__Brief__:
Would you write out all the records again, exactly?

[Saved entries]
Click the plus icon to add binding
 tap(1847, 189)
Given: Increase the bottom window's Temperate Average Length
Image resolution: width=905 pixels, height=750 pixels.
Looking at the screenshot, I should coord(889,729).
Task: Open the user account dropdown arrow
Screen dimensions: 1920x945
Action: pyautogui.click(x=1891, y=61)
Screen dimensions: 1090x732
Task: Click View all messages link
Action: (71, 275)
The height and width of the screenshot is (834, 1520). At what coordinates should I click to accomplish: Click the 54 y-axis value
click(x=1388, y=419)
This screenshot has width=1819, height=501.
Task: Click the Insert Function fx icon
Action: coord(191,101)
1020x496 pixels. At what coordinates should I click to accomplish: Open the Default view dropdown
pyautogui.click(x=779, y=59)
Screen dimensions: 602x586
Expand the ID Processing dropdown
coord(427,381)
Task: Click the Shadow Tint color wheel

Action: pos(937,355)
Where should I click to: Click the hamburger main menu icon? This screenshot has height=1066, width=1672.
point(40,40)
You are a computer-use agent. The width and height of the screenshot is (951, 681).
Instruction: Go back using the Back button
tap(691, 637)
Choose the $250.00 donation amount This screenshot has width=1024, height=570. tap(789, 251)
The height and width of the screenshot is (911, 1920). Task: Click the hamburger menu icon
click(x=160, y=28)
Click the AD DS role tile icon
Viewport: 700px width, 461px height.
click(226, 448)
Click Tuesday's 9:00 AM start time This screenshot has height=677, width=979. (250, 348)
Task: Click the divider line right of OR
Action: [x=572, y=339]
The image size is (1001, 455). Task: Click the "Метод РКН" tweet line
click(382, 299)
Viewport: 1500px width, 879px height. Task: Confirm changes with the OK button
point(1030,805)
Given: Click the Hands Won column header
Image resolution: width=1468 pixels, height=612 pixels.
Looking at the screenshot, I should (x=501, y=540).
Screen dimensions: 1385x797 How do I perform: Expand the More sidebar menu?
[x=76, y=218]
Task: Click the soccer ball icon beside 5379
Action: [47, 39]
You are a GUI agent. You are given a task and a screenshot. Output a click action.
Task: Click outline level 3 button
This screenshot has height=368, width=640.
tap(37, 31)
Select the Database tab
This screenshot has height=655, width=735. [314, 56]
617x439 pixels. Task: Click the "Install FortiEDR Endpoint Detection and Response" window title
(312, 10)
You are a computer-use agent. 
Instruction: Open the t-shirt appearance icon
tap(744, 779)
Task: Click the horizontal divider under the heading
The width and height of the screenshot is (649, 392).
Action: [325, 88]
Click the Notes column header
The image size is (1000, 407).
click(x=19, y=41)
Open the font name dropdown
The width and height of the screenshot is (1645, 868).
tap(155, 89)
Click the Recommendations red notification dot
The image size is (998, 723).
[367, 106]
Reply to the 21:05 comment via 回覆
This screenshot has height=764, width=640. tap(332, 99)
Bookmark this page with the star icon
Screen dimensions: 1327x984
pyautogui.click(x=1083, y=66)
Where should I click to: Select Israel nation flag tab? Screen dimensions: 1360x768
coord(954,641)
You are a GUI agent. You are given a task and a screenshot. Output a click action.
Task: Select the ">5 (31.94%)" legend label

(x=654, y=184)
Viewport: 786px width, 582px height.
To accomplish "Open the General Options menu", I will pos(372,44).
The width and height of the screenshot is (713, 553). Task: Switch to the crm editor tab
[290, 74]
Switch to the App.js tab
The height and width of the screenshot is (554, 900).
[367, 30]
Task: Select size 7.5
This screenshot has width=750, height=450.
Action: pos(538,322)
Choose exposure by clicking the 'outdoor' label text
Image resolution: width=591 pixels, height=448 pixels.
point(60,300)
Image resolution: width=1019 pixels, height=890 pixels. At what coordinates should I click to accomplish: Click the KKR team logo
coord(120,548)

__Exercise solution__:
Click the plus icon to add binding
 tap(1847, 189)
Given: Increase the bottom window's Temperate Average Length
Image resolution: width=905 pixels, height=750 pixels.
Looking at the screenshot, I should coord(889,729).
Task: Open the user account dropdown arrow
Screen dimensions: 1920x945
Action: pyautogui.click(x=1891, y=61)
Screen dimensions: 1090x732
Task: Click View all messages link
Action: (71, 275)
The height and width of the screenshot is (834, 1520). At what coordinates should I click to accomplish: Click the 54 y-axis value
click(x=1388, y=419)
This screenshot has width=1819, height=501.
Task: Click the Insert Function fx icon
Action: coord(191,101)
1020x496 pixels. At what coordinates should I click to accomplish: Open the Default view dropdown
pyautogui.click(x=779, y=59)
Screen dimensions: 602x586
Expand the ID Processing dropdown
coord(427,381)
Task: Click the Shadow Tint color wheel

Action: pos(937,355)
Where should I click to: Click the hamburger main menu icon? This screenshot has height=1066, width=1672.
point(40,40)
You are a computer-use agent. The width and height of the screenshot is (951, 681).
Instruction: Go back using the Back button
tap(691, 637)
Choose the $250.00 donation amount This screenshot has width=1024, height=570. tap(789, 251)
The height and width of the screenshot is (911, 1920). Task: Click the hamburger menu icon
click(x=160, y=28)
Click the AD DS role tile icon
Viewport: 700px width, 461px height.
click(226, 448)
Click Tuesday's 9:00 AM start time This screenshot has height=677, width=979. (250, 348)
Task: Click the divider line right of OR
Action: [x=572, y=339]
The image size is (1001, 455). Task: Click the "Метод РКН" tweet line
click(382, 299)
Viewport: 1500px width, 879px height. Task: Confirm changes with the OK button
point(1030,805)
Given: Click the Hands Won column header
Image resolution: width=1468 pixels, height=612 pixels.
Looking at the screenshot, I should (x=501, y=540).
Screen dimensions: 1385x797 How do I perform: Expand the More sidebar menu?
[x=76, y=218]
Task: Click the soccer ball icon beside 5379
Action: [47, 39]
You are a GUI agent. You are given a task and a screenshot. Output a click action.
Task: Click outline level 3 button
This screenshot has height=368, width=640.
tap(37, 31)
Select the Database tab
This screenshot has height=655, width=735. [314, 56]
617x439 pixels. Task: Click the "Install FortiEDR Endpoint Detection and Response" window title
(312, 10)
You are a computer-use agent. 
Instruction: Open the t-shirt appearance icon
tap(744, 779)
Task: Click the horizontal divider under the heading
The width and height of the screenshot is (649, 392).
Action: [325, 88]
Click the Notes column header
The image size is (1000, 407).
click(x=19, y=41)
Open the font name dropdown
The width and height of the screenshot is (1645, 868).
tap(155, 89)
Click the Recommendations red notification dot
The image size is (998, 723).
[367, 106]
Reply to the 21:05 comment via 回覆
This screenshot has height=764, width=640. tap(332, 99)
Bookmark this page with the star icon
Screen dimensions: 1327x984
pyautogui.click(x=1083, y=66)
Where should I click to: Select Israel nation flag tab? Screen dimensions: 1360x768
coord(954,641)
You are a GUI agent. You are given a task and a screenshot. Output a click action.
Task: Select the ">5 (31.94%)" legend label

(x=654, y=184)
Viewport: 786px width, 582px height.
To accomplish "Open the General Options menu", I will pos(372,44).
The width and height of the screenshot is (713, 553). Task: Switch to the crm editor tab
[290, 74]
Switch to the App.js tab
The height and width of the screenshot is (554, 900).
[367, 30]
Task: Select size 7.5
This screenshot has width=750, height=450.
Action: pos(538,322)
Choose exposure by clicking the 'outdoor' label text
Image resolution: width=591 pixels, height=448 pixels.
point(60,300)
Image resolution: width=1019 pixels, height=890 pixels. At what coordinates should I click to accomplish: Click the KKR team logo
coord(120,548)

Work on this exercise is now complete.